## Exercise materials:
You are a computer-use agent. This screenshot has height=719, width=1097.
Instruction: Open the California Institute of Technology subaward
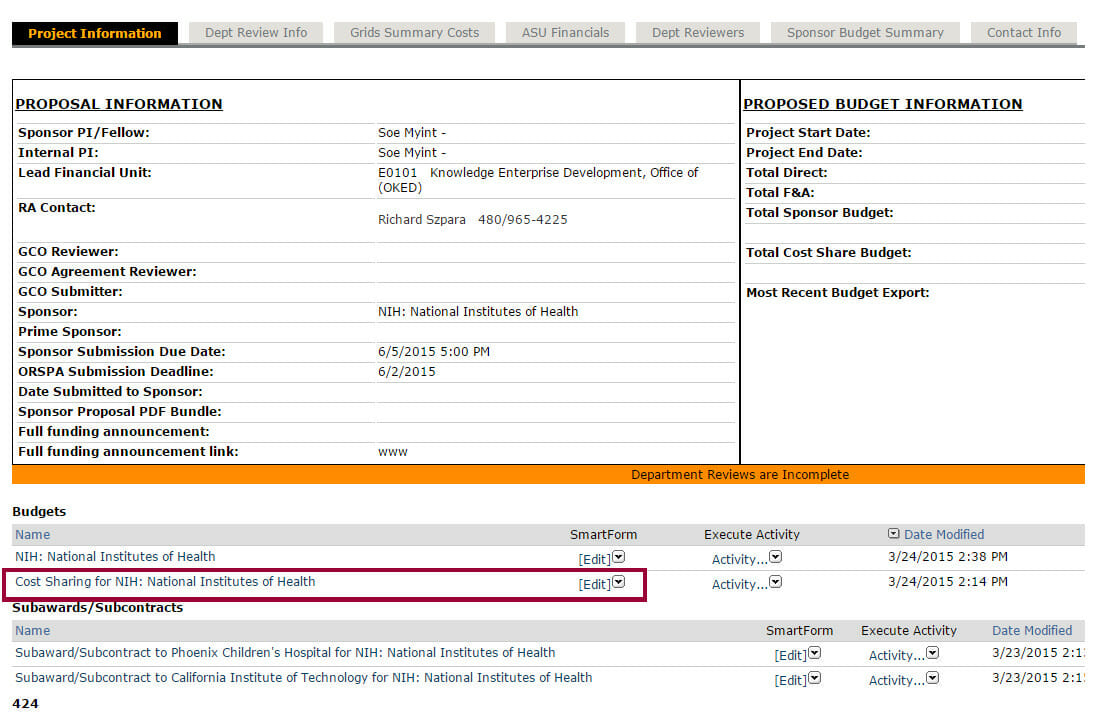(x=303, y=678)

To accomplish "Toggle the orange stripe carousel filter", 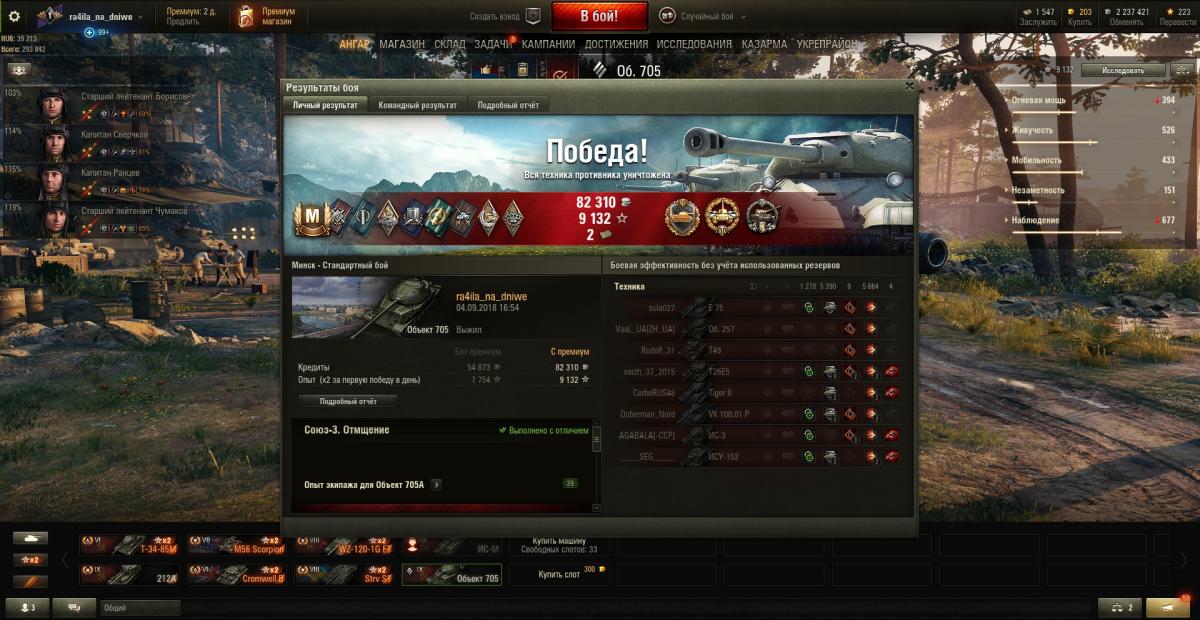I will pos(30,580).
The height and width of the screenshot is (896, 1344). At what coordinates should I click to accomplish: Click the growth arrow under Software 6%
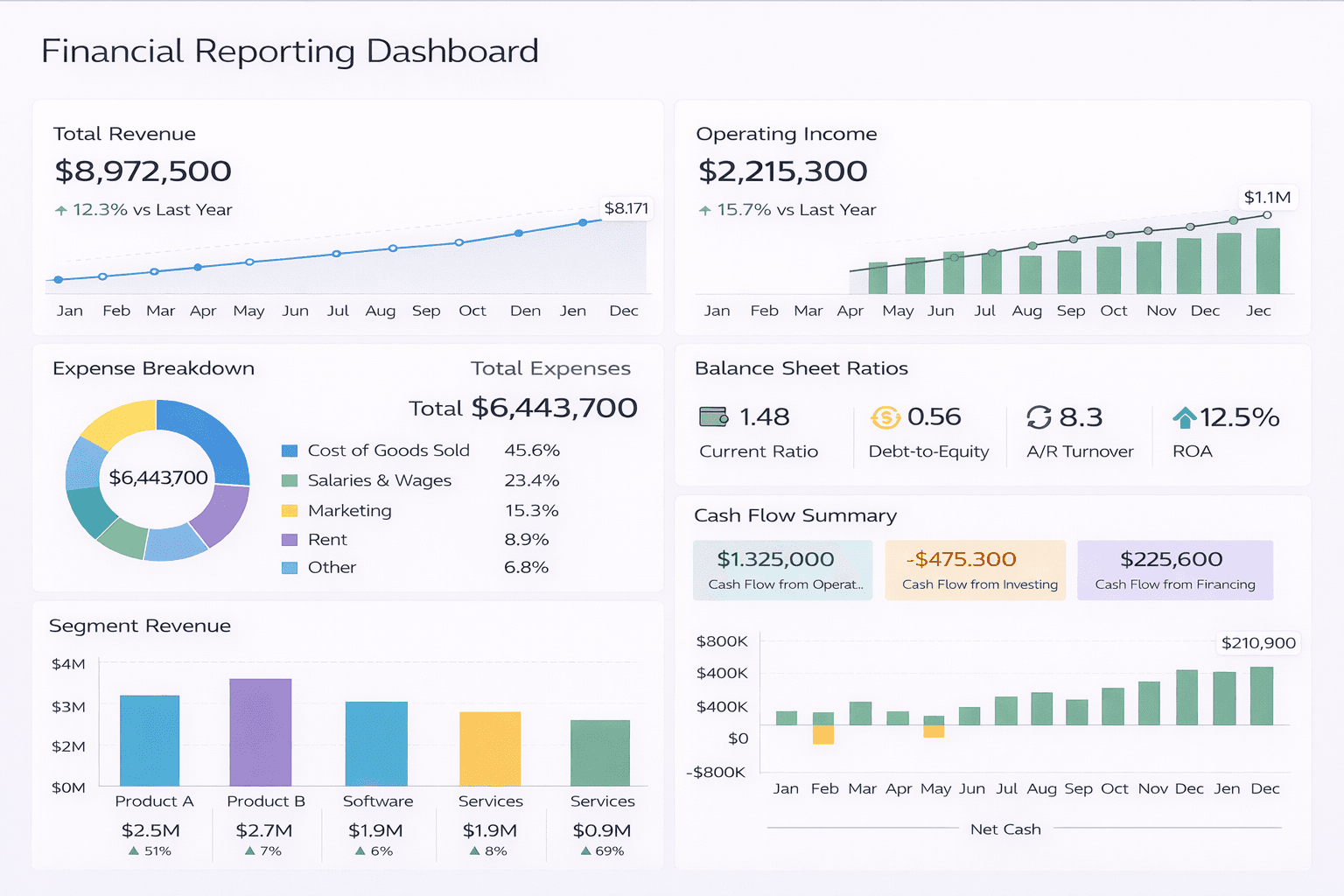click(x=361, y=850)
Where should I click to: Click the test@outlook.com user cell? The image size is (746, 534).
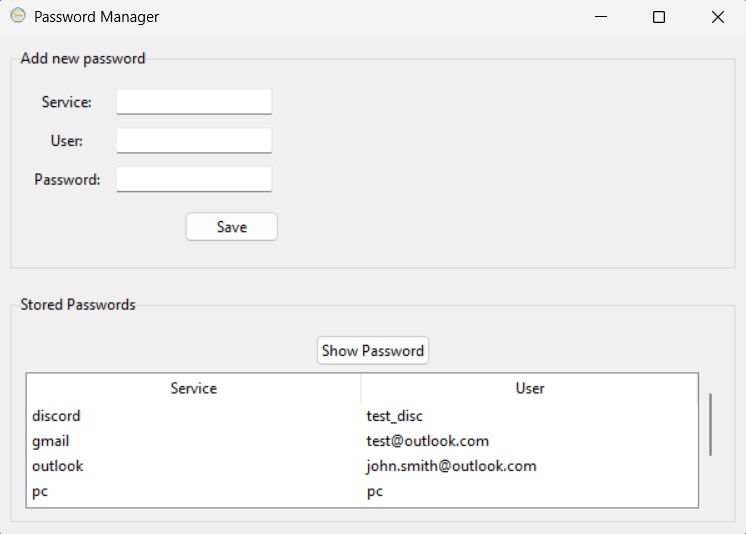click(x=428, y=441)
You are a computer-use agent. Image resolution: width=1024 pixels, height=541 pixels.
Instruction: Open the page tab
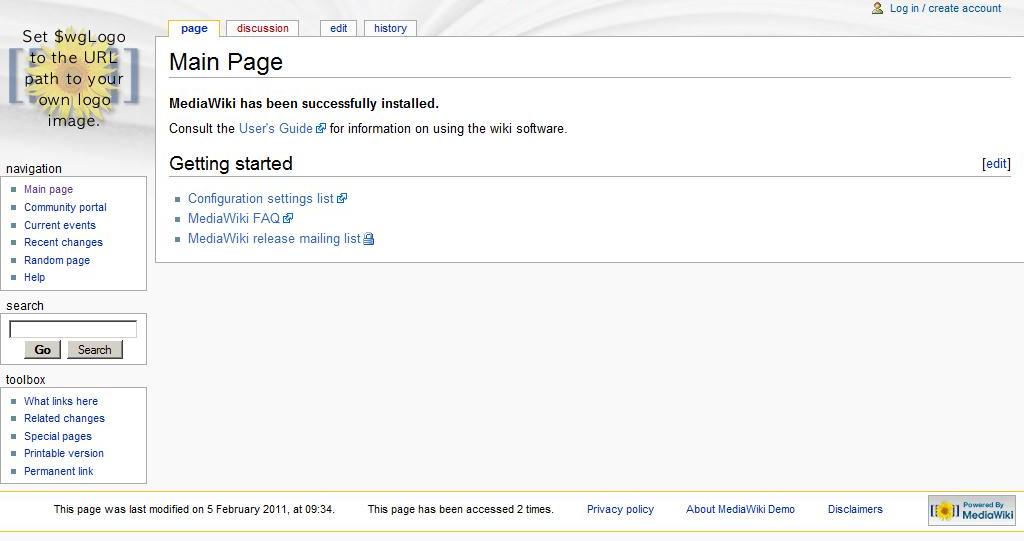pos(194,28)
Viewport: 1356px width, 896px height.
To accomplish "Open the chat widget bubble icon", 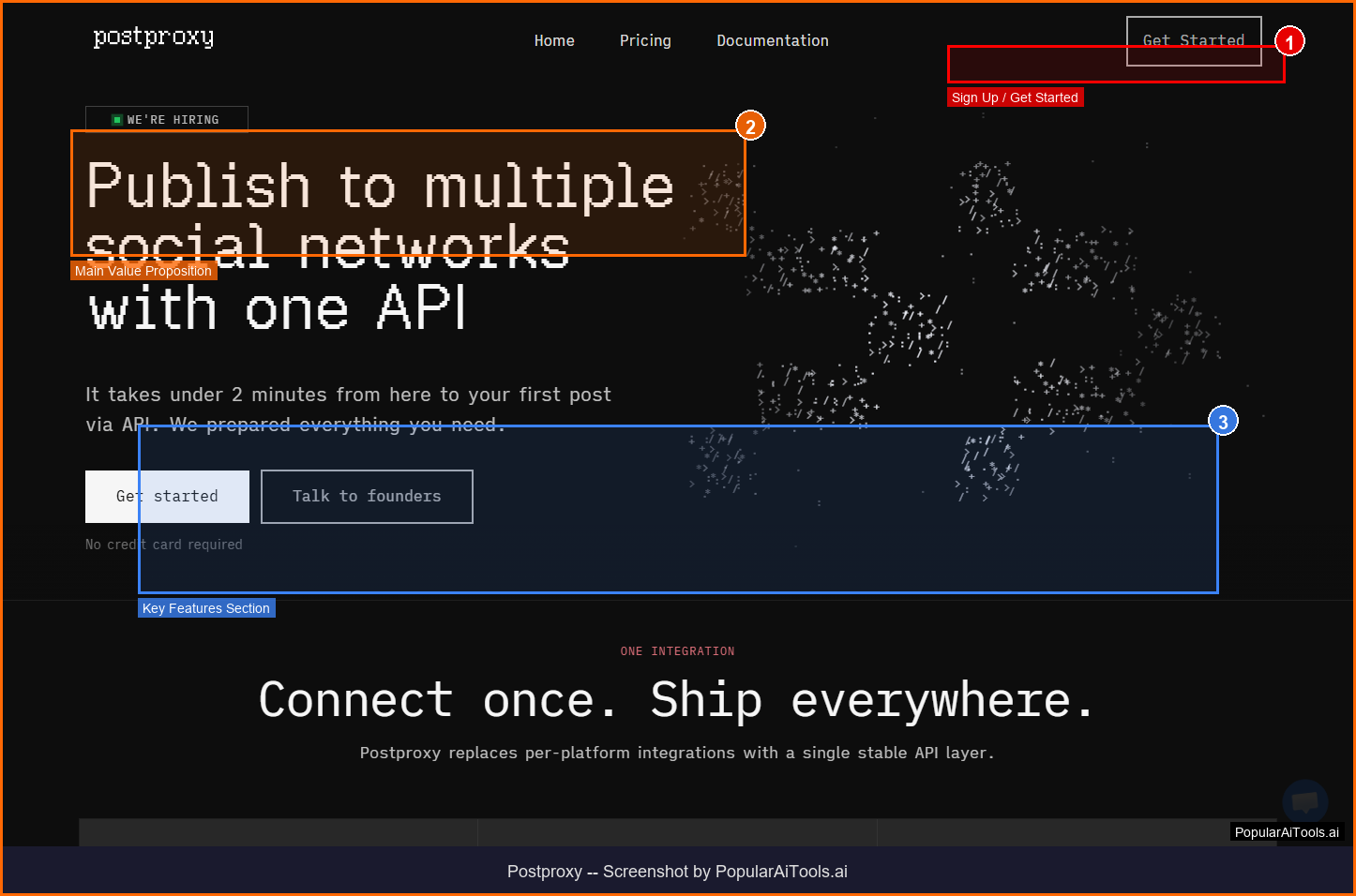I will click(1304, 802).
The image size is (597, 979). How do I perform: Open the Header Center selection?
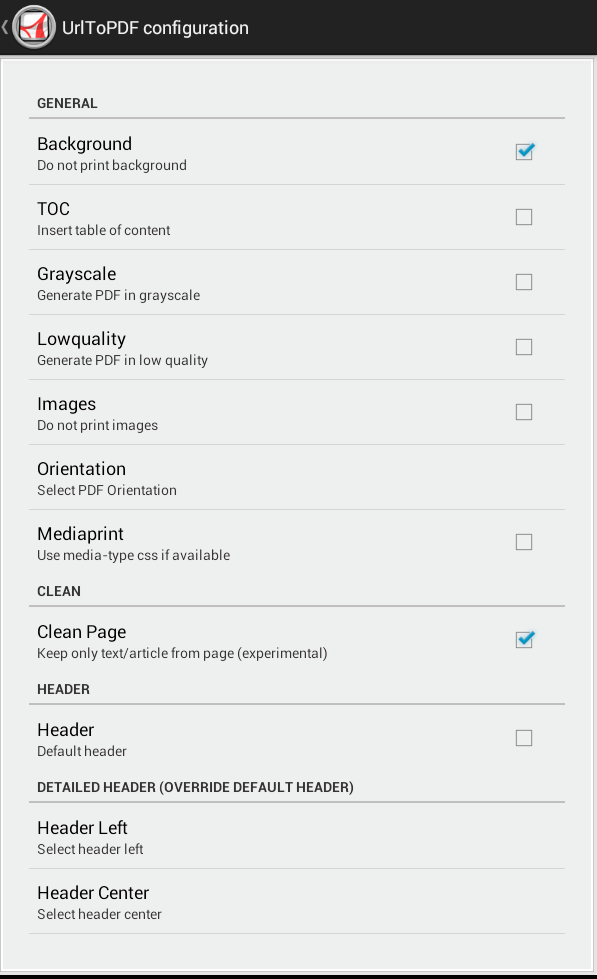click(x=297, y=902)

## Task prompt:
Filter on the word "computer": copy each matching line from the entries above.

## Written answer:
You are a computer-use agent. This screenshot has height=719, width=1097.
You are a computer-use agent. Image resolution: width=1024 pixels, height=541 pixels.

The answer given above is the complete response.